**Task directions:**
Update everything from the start of the data down to the line containing "Action: (x=475, y=317)", replacing "breadcrumb" with "path bar" and leaving the rest unchanged.

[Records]
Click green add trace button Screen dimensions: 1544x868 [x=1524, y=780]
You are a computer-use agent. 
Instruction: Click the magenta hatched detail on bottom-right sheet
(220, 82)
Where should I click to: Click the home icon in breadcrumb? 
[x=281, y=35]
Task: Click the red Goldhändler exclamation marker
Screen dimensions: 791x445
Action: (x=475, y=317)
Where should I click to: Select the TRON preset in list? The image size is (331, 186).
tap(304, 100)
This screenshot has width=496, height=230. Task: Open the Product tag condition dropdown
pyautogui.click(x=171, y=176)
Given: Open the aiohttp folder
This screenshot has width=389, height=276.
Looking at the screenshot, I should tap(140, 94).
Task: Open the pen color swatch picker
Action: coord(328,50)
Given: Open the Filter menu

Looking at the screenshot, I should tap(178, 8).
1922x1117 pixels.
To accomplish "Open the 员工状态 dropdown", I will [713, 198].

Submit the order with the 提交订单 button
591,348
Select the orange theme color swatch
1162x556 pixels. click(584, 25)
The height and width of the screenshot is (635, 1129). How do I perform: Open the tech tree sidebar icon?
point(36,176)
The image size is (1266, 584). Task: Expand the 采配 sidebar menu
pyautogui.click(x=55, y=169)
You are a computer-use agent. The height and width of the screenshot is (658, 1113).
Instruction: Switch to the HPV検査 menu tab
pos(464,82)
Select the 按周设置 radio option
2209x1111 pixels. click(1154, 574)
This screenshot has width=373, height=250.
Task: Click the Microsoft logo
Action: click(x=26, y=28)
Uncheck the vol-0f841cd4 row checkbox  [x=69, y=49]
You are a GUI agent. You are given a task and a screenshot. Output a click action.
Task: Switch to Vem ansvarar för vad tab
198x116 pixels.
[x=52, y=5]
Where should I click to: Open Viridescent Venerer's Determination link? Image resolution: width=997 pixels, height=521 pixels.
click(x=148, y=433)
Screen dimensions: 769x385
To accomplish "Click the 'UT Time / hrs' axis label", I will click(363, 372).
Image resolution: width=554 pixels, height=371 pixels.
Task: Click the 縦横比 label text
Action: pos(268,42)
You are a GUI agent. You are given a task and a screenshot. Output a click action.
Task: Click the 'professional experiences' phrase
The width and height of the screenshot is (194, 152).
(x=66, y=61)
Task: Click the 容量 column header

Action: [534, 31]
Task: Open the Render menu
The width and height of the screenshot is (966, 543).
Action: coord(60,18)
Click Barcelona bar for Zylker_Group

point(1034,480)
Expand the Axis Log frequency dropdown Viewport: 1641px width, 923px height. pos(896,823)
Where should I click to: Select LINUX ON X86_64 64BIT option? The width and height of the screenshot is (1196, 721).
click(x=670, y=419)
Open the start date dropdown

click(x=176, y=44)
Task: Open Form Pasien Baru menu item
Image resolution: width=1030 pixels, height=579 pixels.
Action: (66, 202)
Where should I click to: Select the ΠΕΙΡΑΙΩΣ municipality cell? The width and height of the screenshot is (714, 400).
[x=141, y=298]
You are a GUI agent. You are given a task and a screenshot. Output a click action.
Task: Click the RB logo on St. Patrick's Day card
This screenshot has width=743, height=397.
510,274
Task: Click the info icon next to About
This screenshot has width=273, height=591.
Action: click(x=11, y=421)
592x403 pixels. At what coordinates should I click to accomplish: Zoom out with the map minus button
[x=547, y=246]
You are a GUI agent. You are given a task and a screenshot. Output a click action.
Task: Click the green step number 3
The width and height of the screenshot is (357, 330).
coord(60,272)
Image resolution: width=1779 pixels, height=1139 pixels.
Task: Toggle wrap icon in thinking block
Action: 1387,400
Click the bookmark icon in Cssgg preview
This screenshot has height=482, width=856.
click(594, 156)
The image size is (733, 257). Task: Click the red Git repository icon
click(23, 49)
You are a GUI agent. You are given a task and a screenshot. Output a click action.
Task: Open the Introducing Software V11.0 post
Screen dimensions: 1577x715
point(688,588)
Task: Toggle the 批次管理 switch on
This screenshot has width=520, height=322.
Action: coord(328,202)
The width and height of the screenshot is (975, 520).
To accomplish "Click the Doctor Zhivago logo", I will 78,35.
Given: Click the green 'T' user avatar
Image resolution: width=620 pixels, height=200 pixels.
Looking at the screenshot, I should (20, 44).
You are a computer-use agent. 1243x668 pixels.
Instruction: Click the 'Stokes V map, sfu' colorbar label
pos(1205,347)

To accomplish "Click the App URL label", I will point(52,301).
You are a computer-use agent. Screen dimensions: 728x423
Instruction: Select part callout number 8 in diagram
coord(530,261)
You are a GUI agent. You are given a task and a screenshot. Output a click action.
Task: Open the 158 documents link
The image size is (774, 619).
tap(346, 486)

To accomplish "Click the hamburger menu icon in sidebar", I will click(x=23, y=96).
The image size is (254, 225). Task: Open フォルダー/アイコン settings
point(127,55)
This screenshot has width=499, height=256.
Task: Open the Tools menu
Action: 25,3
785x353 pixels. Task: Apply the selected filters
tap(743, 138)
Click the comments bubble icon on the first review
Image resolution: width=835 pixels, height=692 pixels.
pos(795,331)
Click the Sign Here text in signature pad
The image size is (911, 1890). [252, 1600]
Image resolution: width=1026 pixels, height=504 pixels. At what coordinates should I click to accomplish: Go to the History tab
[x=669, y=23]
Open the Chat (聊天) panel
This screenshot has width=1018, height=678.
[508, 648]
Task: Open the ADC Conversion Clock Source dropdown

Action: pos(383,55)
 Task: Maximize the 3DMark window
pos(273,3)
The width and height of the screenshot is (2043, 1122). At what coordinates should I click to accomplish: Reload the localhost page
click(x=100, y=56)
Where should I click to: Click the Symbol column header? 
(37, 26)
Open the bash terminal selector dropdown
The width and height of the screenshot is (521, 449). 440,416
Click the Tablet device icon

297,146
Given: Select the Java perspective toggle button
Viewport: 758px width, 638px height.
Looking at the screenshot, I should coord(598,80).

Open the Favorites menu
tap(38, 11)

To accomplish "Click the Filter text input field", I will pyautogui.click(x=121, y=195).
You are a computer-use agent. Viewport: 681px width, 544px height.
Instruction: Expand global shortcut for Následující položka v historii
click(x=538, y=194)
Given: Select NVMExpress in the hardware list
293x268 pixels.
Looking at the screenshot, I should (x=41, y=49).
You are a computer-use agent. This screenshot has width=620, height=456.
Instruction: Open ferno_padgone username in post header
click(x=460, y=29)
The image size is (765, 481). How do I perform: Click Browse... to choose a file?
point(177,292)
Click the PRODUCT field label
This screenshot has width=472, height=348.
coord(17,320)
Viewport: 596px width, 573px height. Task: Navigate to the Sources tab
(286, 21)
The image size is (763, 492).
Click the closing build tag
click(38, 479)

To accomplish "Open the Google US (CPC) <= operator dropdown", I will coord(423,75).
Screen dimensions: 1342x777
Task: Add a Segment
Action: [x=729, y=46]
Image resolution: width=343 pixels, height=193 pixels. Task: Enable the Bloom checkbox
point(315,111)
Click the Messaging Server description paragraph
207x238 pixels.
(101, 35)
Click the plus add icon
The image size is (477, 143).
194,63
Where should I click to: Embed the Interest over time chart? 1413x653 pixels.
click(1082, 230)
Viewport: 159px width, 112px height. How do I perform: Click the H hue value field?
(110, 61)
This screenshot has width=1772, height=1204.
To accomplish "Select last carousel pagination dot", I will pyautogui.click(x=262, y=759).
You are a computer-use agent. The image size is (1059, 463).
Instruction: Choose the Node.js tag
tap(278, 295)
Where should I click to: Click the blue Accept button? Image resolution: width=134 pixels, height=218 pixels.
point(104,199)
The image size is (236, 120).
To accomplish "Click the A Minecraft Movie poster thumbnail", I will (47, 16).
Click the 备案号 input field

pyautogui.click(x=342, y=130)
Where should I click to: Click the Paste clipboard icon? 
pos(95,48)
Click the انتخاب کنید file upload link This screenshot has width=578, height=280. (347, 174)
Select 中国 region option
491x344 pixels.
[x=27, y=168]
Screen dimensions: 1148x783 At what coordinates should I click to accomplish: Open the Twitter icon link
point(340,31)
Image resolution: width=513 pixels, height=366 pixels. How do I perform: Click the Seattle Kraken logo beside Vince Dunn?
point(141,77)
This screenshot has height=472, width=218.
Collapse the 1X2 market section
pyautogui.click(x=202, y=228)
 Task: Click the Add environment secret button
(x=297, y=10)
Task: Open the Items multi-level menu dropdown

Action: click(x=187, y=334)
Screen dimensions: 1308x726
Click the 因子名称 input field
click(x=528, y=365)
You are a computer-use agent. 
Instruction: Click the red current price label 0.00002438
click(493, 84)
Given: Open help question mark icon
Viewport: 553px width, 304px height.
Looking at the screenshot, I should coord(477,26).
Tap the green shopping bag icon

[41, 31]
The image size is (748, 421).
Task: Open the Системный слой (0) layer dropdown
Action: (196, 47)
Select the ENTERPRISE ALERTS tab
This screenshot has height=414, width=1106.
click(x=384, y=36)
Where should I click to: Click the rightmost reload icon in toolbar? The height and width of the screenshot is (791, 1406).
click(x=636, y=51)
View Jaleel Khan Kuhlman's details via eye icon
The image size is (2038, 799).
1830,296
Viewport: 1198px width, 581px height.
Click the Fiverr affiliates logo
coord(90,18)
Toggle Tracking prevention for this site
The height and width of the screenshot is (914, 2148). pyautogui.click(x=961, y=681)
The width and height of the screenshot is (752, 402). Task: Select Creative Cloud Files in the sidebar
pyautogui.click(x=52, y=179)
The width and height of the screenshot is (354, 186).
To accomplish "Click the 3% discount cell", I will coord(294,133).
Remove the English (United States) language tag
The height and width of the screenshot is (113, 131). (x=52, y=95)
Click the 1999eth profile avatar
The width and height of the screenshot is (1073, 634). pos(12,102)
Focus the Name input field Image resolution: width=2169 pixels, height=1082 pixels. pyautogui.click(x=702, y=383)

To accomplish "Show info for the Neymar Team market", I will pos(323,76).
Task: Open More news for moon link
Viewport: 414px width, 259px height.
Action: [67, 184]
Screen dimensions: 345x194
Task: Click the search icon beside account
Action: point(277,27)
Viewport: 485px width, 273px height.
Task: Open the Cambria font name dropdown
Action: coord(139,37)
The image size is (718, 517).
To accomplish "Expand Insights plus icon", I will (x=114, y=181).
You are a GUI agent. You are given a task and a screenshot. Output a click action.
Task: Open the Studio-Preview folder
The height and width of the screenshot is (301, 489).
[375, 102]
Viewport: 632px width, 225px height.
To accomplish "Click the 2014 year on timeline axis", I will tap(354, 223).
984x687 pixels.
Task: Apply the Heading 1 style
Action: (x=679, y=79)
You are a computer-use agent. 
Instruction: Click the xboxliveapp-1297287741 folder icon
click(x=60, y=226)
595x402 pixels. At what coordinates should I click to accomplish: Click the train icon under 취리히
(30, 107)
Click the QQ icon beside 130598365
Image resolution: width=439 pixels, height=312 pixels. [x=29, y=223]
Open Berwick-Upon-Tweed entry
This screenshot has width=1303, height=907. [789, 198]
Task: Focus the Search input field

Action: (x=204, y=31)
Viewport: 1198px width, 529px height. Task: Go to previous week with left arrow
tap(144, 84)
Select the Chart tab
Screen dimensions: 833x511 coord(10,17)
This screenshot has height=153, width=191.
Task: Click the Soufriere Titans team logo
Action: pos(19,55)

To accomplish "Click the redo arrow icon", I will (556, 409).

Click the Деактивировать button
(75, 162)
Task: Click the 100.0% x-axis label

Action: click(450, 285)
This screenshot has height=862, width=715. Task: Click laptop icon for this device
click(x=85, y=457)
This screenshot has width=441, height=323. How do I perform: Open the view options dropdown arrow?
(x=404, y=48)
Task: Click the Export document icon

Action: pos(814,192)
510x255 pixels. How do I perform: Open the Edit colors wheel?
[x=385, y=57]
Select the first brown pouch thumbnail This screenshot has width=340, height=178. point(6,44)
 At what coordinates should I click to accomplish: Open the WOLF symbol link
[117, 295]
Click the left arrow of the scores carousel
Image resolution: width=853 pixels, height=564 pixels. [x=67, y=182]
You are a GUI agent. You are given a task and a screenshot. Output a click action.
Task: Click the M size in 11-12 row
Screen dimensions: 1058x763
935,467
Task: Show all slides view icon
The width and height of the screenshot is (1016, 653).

**Solution to the exercise:**
Click green add trace button Screen dimensions: 1544x868 [x=1524, y=780]
You are a computer-use agent. 
Instruction: Click the magenta hatched detail on bottom-right sheet
(220, 82)
Where should I click to: Click the home icon in path bar? 
[x=281, y=35]
Task: Click the red Goldhändler exclamation marker
Screen dimensions: 791x445
Action: (x=475, y=317)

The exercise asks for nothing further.